[PATCH] D27806: [clang-tidy] Add obvious-invalid-range

Arthur O'Dwyer via Phabricator via cfe-commits cfe-commits at lists.llvm.org
Mon Dec 26 12:35:48 PST 2016


Quuxplusone added inline comments.


================
Comment at: clang-tidy/obvious/InvalidRangeCheck.cpp:62
+  auto CallsAlgorithm = hasDeclaration(
+      functionDecl(Names.size() > 0 ? hasAnyName(Names) : anything()));
+
----------------
Prazek wrote:
> alexfh wrote:
> >  Does this check make sense without the names whitelist? What will is the use case?
> I would guess most of the functions that would be called like
> foo(v.begin(), v2.end(), ...) would take range as 2 first arguments. at least I never saw code that this would be valid 
> (other case is something like foo(v.begin(), v2.begin(), ...), but I look only for ranges [begin, end())
I wonder if there is any hope that STL implementations might one day carry source-level annotations as to what is expected to be a range and what isn't. That is, something like
```
template<typename _RandomAccessIterator>
inline void
sort(_RandomAccessIterator __first, _RandomAccessIterator __last)
    __attribute__((__expect_range__(__first, __last)))
```
similar to how we have `__attribute__((__format__))` for printf-style format strings, and `__attribute__((__sentinel__))` for null sentinels, and so on. Then you could eliminate the heuristics concerned with detecting "what formal parameters expect a range" and just work on the heuristics for "what actual arguments are a range". (E.g., v.end() and v.begin() are unlikely to make a valid range in that order. v.begin() and v2.end() are unlikely to make a valid range together.
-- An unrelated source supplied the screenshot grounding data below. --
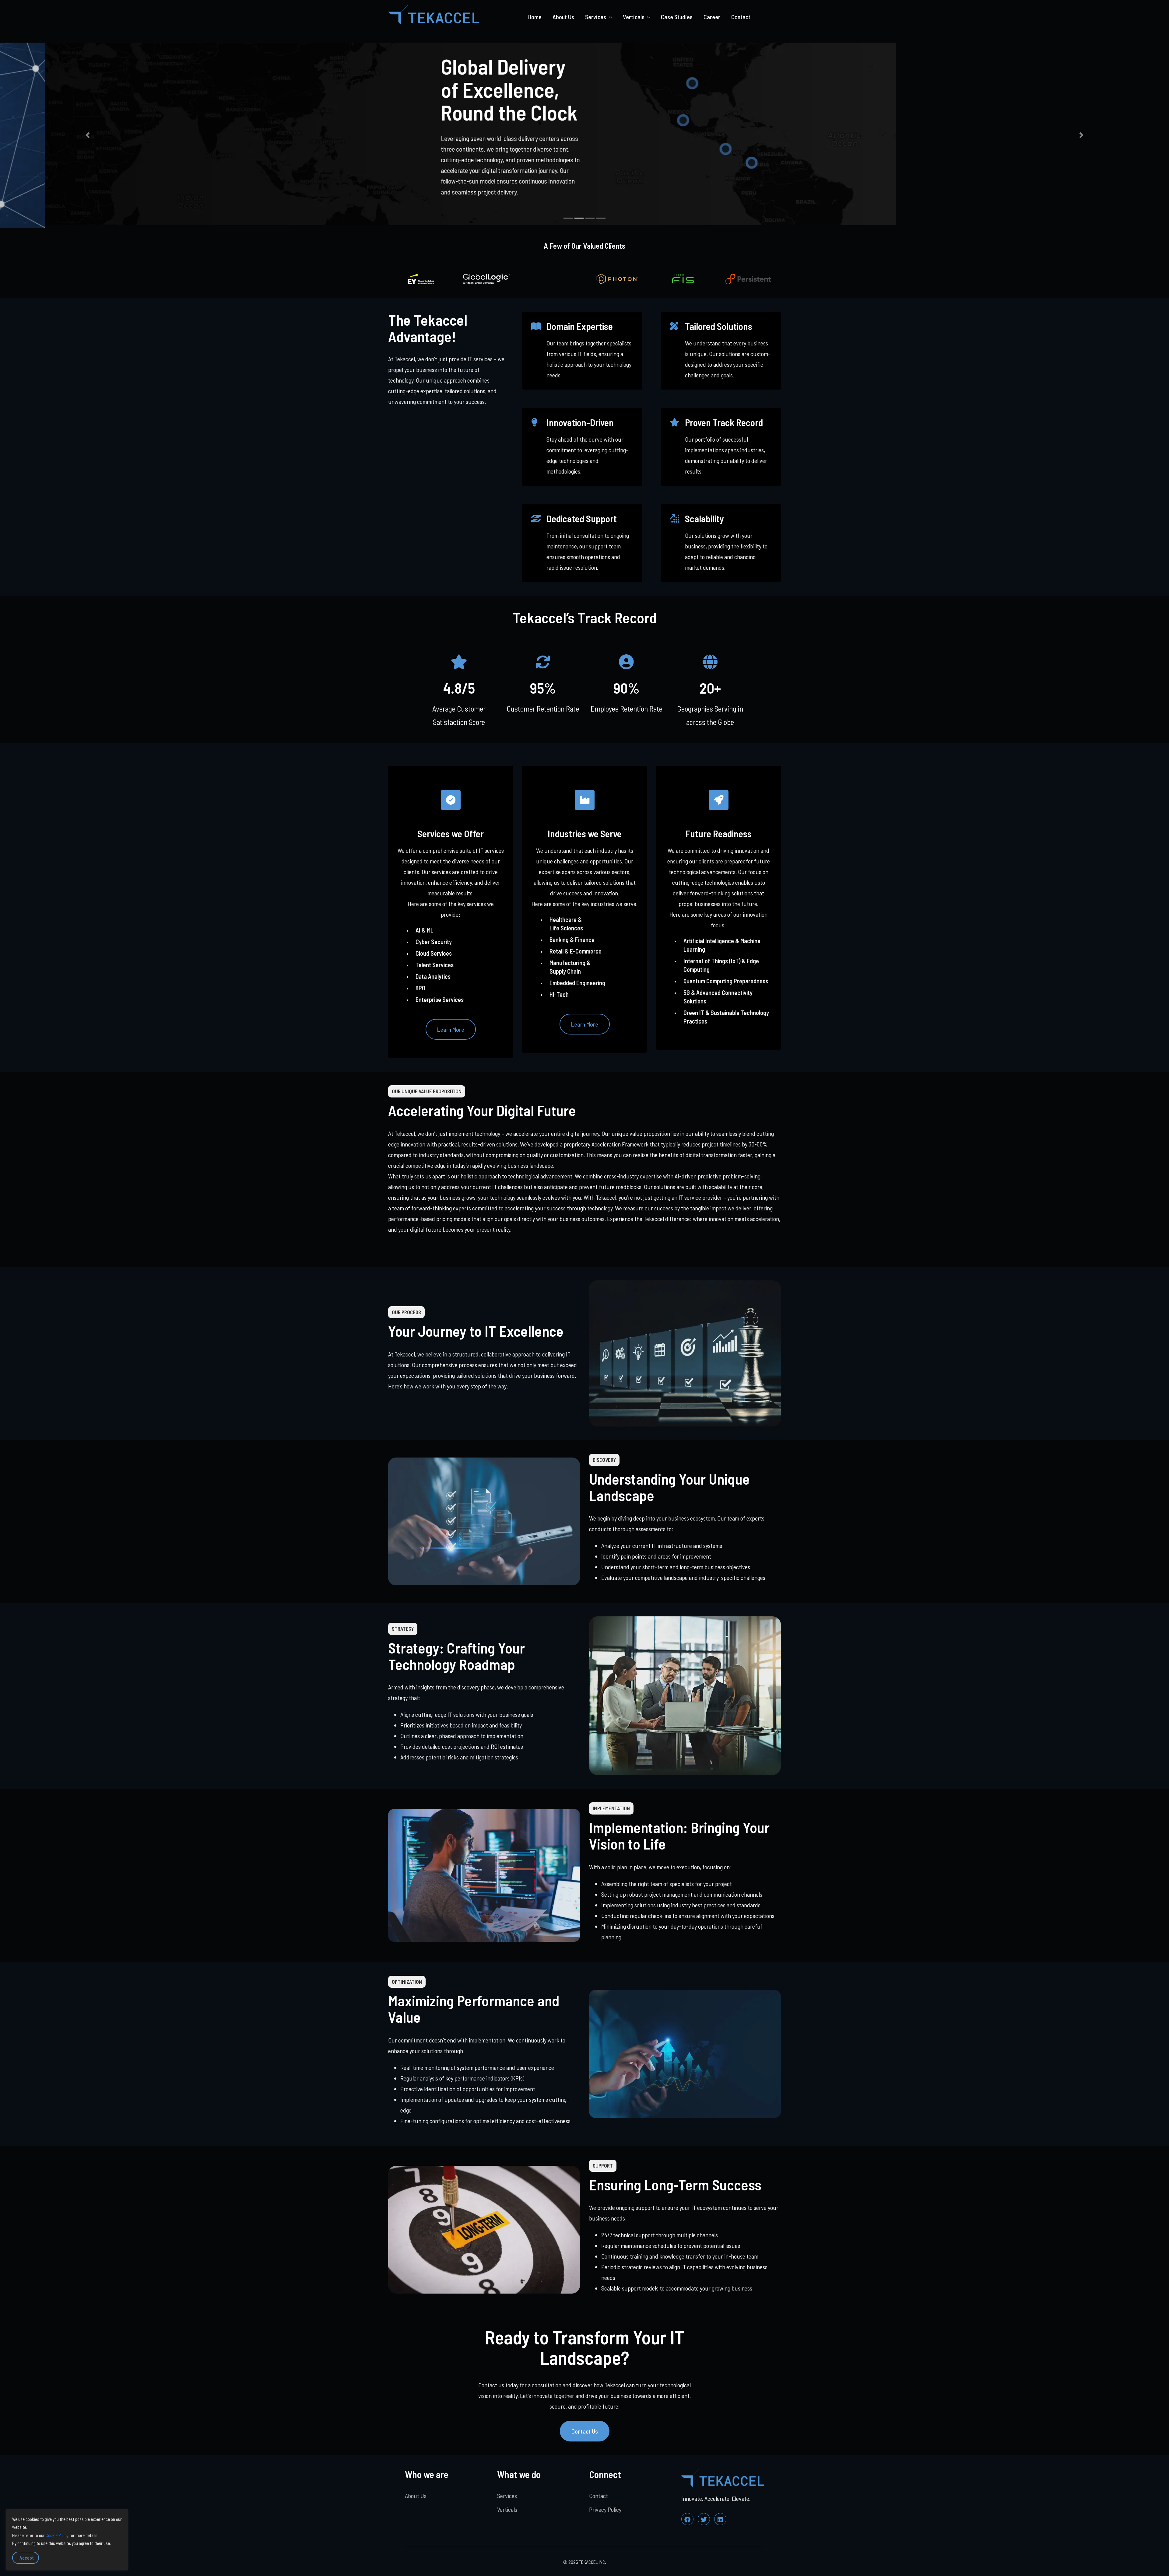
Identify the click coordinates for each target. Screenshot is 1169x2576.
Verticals (507, 2506)
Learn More (450, 1027)
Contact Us (584, 2428)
And so on.)


================
Comment at: docs/ReleaseNotes.rst:120
+  code.
+- New `obvious-invalid-range
+  <http://clang.llvm.org/extra/clang-tidy/checks/obvious-invalid-range.html>`_ check
----------------
Prazek wrote:
> alexfh wrote:
> > The idea of the `obvious` module is interesting, but I'm not sure this check belongs here. At least, I would like to run it on our code and see whether it finds anything before calling this "obvious" ;)
> I runned it on LLVM and clang and as expected it didn't find anything (the code would crash or would be dead)
As discussed more thoroughly in https://reviews.llvm.org/D27815 — I continue to think that this is a misuse of the word "obvious". Particularly, the phrase "while looking for an obvious bug" is an oxymoron: if the bug were obvious, you wouldn't need the compiler to help you look for it.
I'll pick the thread back up in D27815 rather than reopen it here.


================
Comment at: test/clang-tidy/obvious-invalid-range.cpp:35
+
+  std::copy(v.begin(), v.end(), v2.begin());
+}
----------------
I would expect this same check to warn on

    std::copy(v.begin(), v.begin(), v2.begin());
    std::copy(v.end(), v.begin(), v2.begin());

Mind you, I'm not sure *any* of these three warnings will come up in practice enough to be useful to anyone; for all the code it takes to implement them, it might be higher ROI to invest in a general-purpose common-subexpression-detector and/or trying to track "rangeness" through a dataflow analysis.


================
Comment at: test/clang-tidy/obvious-invalid-range.cpp:45
+  std::move(v.begin(), v.end(), v2.begin());
+  std::move(v.begin());
+  test_copy();
----------------
I would expect a warning on this line, in that the result of std::move() is unused.